_EXCERPT:_
· · · · ·
Pursuant to § 2423.41(c) of the Authority’s Regulations[48] and § 7118 of the Statute,[49]

 

The Respondent shall:

 

1.             Cease and desist from:

 

(a)           Prohibiting private communication between bargaining-unit employees and their Union representatives.

 

(b)           In any like or related manner, interfering with, restraining, or coercing bargaining-unit employees in the exercise of their rights assured by the Statute.

2.             Take the following affirmative actions in order to effectuate the purposes and policies of the Statute:

 

(a)           Post at its facilities where bargaining-unit employees represented by the Union are located, copies of the attached notice on forms to be furnished by the FLRA.  Upon receipt of such forms, they shall be signed by the Adjutant General, and shall be posted and maintained for sixty consecutive days thereafter, in conspicuous places, including all bulletin boards and other places where notices to employees are customarily posted.  Reasonable steps shall be taken to ensure that such notices are not altered, defaced, or covered by any other material.

 

(b)           In addition to physical posting of paper notices, notices shall be distributed electronically, on the same day, as posting of the physical notices, such as by email, posting on an intranet or internet site, or other electronic means, if such are customarily used to communicate with bargaining-unit employees.

 

(c)           Pursuant to § 2423.41(e) of the Authority’s Regulations, notify the Regional Director, Chicago Region, FLRA, in writing, within thirty days from the date of this Order, as to the steps taken to comply.

 

 

 

 

NOTICE TO ALL EMPLOYEES

POSTED BY ORDER OF THE

FEDERAL LABOR RELATIONS AUTHORITY

 

The Federal Labor Relations Authority (FLRA) has found that the Michigan Army National Guard violated the Federal Service Labor-Management Relations Statute (the Statute), and has ordered us to post and abide by this notice.
· · · · ·
_STATED EXERCISE:_ Please reproduce the FLRA order above from "(b)           In addition" up to and including "taken to comply.", substituting "forty-five days" for "thirty days".
· · · · ·
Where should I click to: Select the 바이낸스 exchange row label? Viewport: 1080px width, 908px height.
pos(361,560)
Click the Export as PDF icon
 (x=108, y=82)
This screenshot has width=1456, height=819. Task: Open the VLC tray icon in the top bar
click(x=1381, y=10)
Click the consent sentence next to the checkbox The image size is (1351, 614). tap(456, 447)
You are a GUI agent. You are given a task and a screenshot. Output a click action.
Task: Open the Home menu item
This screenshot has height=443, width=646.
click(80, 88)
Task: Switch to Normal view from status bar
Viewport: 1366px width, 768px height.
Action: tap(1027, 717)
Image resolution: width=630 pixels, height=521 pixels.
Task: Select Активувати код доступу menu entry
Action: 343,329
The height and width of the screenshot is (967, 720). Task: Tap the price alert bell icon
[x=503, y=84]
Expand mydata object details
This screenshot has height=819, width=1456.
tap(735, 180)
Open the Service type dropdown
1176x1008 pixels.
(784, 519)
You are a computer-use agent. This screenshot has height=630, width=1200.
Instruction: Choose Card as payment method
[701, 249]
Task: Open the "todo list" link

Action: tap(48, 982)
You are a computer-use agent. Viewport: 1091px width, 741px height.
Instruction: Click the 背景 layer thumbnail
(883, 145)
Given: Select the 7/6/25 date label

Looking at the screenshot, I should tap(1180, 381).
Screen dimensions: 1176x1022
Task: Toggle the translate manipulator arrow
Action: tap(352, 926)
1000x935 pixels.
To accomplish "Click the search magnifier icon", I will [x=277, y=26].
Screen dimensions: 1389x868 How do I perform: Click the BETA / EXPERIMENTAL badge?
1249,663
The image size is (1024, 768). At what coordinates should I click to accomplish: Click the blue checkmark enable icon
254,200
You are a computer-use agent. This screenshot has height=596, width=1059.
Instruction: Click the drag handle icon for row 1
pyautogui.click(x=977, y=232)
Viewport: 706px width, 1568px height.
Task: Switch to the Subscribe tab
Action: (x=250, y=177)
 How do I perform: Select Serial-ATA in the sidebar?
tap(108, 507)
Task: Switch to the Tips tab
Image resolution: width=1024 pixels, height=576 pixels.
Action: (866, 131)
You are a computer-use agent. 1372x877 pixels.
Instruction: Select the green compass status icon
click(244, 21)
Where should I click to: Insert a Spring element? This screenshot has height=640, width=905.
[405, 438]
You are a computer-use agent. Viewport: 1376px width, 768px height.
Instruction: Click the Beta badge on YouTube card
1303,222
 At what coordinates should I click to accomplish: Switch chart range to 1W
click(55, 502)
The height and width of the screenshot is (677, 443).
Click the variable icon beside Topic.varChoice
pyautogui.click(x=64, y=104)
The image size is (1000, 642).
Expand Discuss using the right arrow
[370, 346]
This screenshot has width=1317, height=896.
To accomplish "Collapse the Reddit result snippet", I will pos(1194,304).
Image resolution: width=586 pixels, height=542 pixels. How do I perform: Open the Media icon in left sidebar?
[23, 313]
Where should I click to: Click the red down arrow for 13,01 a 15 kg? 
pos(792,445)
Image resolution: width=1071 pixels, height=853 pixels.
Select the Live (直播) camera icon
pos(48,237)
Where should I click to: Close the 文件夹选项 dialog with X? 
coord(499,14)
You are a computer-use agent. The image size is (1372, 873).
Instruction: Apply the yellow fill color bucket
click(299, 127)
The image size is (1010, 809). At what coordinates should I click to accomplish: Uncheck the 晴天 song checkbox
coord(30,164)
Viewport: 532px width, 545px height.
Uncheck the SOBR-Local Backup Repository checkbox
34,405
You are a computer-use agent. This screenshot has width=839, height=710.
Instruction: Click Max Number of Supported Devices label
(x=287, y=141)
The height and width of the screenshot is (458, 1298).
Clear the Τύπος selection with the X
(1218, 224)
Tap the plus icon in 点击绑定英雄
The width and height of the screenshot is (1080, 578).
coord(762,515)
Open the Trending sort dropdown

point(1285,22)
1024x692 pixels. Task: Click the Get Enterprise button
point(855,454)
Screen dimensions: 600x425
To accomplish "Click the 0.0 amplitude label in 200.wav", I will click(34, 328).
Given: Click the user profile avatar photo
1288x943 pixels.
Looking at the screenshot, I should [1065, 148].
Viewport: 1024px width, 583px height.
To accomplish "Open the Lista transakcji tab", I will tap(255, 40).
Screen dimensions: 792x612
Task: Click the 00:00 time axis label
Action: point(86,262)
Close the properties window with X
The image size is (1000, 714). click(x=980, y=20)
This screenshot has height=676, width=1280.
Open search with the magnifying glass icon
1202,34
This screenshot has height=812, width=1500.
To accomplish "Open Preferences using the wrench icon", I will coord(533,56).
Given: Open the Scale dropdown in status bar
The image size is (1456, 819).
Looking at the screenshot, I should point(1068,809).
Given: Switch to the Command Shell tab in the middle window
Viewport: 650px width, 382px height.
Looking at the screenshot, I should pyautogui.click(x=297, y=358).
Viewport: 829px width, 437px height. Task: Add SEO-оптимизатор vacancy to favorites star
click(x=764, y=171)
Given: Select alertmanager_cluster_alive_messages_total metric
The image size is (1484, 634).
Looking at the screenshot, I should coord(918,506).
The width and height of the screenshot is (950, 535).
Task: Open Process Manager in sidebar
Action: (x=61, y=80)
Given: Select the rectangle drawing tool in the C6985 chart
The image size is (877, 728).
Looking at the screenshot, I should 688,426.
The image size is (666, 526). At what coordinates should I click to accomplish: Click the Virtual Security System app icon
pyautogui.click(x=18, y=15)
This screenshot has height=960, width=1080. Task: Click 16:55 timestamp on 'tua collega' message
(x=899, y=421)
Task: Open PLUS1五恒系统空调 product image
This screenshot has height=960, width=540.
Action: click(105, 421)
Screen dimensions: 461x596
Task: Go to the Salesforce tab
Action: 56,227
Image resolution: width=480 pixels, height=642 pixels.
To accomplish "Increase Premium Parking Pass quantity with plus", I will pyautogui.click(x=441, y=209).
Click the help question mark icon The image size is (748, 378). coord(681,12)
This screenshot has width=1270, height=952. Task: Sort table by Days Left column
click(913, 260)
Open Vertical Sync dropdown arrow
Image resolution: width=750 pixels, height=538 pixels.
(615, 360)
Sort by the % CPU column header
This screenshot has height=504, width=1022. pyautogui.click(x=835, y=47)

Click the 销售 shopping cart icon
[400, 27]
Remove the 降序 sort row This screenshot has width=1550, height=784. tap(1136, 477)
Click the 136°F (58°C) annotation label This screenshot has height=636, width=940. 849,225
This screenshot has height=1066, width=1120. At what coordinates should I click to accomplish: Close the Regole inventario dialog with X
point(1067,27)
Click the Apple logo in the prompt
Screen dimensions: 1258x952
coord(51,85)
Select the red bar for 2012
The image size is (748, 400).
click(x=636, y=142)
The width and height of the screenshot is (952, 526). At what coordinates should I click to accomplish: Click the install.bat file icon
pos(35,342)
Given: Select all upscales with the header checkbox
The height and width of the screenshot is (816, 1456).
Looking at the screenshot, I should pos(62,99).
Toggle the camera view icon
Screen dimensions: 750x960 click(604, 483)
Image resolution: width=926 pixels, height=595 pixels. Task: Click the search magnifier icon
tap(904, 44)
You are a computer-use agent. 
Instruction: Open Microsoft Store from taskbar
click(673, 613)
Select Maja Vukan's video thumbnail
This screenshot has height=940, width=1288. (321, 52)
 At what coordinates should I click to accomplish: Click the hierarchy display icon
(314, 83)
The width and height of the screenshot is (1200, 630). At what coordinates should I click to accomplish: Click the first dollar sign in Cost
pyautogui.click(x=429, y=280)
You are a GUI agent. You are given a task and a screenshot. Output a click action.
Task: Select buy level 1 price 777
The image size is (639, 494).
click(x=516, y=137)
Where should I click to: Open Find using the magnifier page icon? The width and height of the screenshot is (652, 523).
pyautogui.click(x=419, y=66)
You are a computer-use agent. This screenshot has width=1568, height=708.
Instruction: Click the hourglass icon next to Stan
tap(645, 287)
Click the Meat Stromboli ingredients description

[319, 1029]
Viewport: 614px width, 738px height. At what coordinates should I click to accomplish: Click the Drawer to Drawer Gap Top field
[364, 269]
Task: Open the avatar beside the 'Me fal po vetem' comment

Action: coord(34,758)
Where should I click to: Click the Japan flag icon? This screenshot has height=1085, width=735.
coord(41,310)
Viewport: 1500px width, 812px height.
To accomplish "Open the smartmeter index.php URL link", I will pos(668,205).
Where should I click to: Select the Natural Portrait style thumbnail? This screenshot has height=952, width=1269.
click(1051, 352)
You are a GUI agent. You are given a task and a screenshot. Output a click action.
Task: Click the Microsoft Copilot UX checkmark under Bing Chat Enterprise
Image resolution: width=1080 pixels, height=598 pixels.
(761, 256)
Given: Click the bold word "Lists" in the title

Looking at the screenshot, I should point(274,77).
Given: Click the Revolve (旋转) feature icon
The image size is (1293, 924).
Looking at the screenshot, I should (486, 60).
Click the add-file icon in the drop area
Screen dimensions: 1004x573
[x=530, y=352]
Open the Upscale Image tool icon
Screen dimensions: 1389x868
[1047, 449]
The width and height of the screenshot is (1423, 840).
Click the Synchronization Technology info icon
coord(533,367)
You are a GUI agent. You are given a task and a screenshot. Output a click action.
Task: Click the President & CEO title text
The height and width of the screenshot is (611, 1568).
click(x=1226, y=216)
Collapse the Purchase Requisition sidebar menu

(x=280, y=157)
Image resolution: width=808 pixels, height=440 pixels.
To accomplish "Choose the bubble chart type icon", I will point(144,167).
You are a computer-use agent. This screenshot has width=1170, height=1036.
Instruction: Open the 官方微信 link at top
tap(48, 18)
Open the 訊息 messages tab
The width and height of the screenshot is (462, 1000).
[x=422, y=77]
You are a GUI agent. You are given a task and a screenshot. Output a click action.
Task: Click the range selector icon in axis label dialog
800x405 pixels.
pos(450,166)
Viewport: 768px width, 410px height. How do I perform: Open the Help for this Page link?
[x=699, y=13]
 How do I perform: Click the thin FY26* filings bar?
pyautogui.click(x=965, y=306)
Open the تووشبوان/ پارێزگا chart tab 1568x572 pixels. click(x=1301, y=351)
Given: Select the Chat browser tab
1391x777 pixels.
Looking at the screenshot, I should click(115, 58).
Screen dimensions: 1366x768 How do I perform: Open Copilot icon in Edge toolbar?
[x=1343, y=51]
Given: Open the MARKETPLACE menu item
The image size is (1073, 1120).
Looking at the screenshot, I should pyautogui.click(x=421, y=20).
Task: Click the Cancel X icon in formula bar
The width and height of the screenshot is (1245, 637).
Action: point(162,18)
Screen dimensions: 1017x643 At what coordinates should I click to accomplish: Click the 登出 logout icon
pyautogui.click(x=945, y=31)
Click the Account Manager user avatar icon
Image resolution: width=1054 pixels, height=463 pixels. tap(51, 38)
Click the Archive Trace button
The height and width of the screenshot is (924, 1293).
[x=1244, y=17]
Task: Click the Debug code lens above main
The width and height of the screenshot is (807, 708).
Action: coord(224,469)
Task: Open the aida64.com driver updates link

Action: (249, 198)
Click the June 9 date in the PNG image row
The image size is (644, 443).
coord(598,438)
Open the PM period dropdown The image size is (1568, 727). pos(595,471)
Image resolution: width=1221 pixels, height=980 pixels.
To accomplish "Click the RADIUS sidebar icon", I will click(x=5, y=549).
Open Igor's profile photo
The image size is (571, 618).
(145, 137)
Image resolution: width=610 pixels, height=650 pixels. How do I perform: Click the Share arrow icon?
· · · · ·
_SOLUTION TO THIS PROBLEM:_
(b)           In addition to physical posting of paper notices, notices shall be distributed electronically, on the same day, as posting of the physical notices, such as by email, posting on an intranet or internet site, or other electronic means, if such are customarily used to communicate with bargaining-unit employees.

 

(c)           Pursuant to § 2423.41(e) of the Authority’s Regulations, notify the Regional Director, Chicago Region, FLRA, in writing, within forty-five days from the date of this Order, as to the steps taken to comply.